Flavored Nail Polish: Everyone’s go-to advice is usually “Have you tried that nail stuff that tastes bad?” And I would respond, “YES OF COURSE I HAVE.” Not only did I try it, but I went through the full tasting menu: Stop’n Grow, Mavala Stop, Nibble No More, Nobite. Some tasted extremely spicy, some like bitter dish soap, and one in particular, my favorite, tasted distinctly like the bubble gum-flavored goo they use to take mouth impressions before you get braces. None of them could phase me, and before I knew it, I was a sommelier of paint-on nail biting inhibitors.

Conditioning: You know the rubber band trick, right? I kept a rubber band on my wrist so every time I went to bite, I would snap it instead, and eventually associate the sharp pain with my biting instincts. Was it masochistic? Maybe. Was it hypnotism? In a way, except much cheaper. Did I actually snap it regularly? Obviously not. It hurt like hell and I’m not a stupid idiot.

Public Shame: Self-shaming was the straw I thought would break the camel’s back. I moved to New York and started riding the subway, where I wrapped my hands around the pole to put my nails on full display. At times when the subway was crowded, several pairs of eyes would laser-focus on my nails and their disgust was palpable—it was the pinnacle of my nail shame. That’s when I created an Instagram account to post photos of my nails every few days so all my friends could see. I was essentially cyber-bullying myself. They say it takes 20 days to break a habit, and of course I only lasted 18 days. Whether or not there is any truth to the 20-day rule, we’ll never know.

Many years passed because I simply gave up—I didn’t have what it took to break the habit. I accepted the bitter truth that my hands would remain this way until the end of time.
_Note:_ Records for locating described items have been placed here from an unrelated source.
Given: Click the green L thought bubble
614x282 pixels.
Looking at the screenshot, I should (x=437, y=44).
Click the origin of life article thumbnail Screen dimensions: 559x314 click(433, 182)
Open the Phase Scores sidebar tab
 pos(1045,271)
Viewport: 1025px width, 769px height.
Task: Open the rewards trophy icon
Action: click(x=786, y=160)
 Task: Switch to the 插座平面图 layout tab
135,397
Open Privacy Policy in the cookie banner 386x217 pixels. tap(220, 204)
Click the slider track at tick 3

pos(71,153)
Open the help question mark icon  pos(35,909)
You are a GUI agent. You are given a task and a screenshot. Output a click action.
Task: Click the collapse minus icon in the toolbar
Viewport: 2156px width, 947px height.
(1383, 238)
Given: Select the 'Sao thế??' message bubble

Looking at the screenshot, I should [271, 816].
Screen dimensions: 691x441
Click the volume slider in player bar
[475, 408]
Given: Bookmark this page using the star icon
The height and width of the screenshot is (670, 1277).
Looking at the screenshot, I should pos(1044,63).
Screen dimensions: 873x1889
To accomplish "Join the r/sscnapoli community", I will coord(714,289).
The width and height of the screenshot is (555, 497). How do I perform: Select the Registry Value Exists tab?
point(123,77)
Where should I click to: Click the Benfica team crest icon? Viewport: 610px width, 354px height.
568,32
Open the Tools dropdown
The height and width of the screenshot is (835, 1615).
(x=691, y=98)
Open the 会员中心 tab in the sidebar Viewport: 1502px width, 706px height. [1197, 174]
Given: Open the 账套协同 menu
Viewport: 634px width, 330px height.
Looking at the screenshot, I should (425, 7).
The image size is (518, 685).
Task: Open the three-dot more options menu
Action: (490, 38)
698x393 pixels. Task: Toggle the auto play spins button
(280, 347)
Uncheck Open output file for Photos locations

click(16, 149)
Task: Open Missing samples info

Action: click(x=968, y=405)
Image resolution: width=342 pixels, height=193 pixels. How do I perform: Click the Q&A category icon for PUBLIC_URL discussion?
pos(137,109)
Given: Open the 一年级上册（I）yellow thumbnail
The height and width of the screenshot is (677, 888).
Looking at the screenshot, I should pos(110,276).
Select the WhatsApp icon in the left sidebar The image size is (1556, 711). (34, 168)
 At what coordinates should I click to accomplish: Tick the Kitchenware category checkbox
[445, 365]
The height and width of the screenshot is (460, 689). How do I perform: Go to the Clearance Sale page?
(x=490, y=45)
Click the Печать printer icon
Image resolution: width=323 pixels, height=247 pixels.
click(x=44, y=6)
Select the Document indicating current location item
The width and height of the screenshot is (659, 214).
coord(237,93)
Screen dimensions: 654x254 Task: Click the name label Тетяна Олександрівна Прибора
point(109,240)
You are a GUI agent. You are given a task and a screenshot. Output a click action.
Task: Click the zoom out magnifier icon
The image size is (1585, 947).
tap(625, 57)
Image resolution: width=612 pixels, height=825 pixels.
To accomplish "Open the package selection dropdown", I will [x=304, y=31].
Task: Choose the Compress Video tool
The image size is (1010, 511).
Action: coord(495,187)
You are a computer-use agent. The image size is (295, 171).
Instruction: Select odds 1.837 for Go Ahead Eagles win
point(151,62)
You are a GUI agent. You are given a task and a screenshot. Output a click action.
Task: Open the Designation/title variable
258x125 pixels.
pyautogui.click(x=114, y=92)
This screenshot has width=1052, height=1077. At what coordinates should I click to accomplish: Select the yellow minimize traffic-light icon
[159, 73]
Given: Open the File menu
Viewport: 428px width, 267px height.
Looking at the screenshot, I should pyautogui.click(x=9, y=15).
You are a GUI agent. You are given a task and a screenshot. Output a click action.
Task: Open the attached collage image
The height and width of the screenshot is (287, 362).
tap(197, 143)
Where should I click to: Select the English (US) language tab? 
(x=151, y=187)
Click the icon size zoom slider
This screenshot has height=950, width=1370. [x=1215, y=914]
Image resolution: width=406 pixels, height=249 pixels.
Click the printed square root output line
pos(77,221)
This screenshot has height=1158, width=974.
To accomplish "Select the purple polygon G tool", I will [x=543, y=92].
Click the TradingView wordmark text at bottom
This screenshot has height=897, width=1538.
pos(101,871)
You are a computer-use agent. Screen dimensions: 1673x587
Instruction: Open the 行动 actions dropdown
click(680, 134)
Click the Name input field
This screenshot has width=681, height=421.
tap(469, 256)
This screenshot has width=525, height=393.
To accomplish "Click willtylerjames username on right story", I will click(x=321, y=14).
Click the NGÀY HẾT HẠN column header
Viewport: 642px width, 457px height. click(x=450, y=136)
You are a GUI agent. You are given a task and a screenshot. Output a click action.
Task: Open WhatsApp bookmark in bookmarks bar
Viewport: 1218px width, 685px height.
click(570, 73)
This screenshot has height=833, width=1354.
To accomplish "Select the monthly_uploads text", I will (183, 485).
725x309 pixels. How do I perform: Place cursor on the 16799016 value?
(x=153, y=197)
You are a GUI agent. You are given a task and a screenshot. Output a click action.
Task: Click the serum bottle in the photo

I would always be someone who looked down and thought, “Well, I made this bed and now I will sleep in it.”

What Did Work

This is where it gets exciting.

Two and a half months ago, I was on the couch watching Below Deck when my roommate pranced over with her nail kit and began her weekly nail ritual. It was a balletic ceremony of perfectionism—every move was so sublime. I was particularly floored by a stack of cute little symbols and flowers, which she told me were intricate nail tattoos. There were incredible, ethereal looking flowers and butterflies, but for me, the portraits took the cake. Vermeer, da Vinci, Monet—she had the Louvre literally at her fingertips. The set came with tweezers so she could artfully place each in the perfect position, and one top coat swipe kept the tattoos in place for about a week. It might sound silly, but it felt like a veil was lifted from my eyes. My nails weren’t a burden, they weren’t shameful—my jagged little nubs were a creative opportunity. That is the moment I stopped biting.

Under the tutelage of my nail muse/roommate I, too, grew to love the theater of nail maintenance. I started regularly filing and buffing; I picked up a calming chamomile oil from Buly for my cuticles, though I also love moisturizing my hands with leftover olive oil after I cook. Now that I have the benefit of two and a half fruitful months of maturity and hindsight, I realize that it doesn’t matter whether you’re a casual biter, a skin-around-the-nail biter, or a chronic biter like me. I now see my nails for exactly what they are and always have been: A CHANCE TO GROW.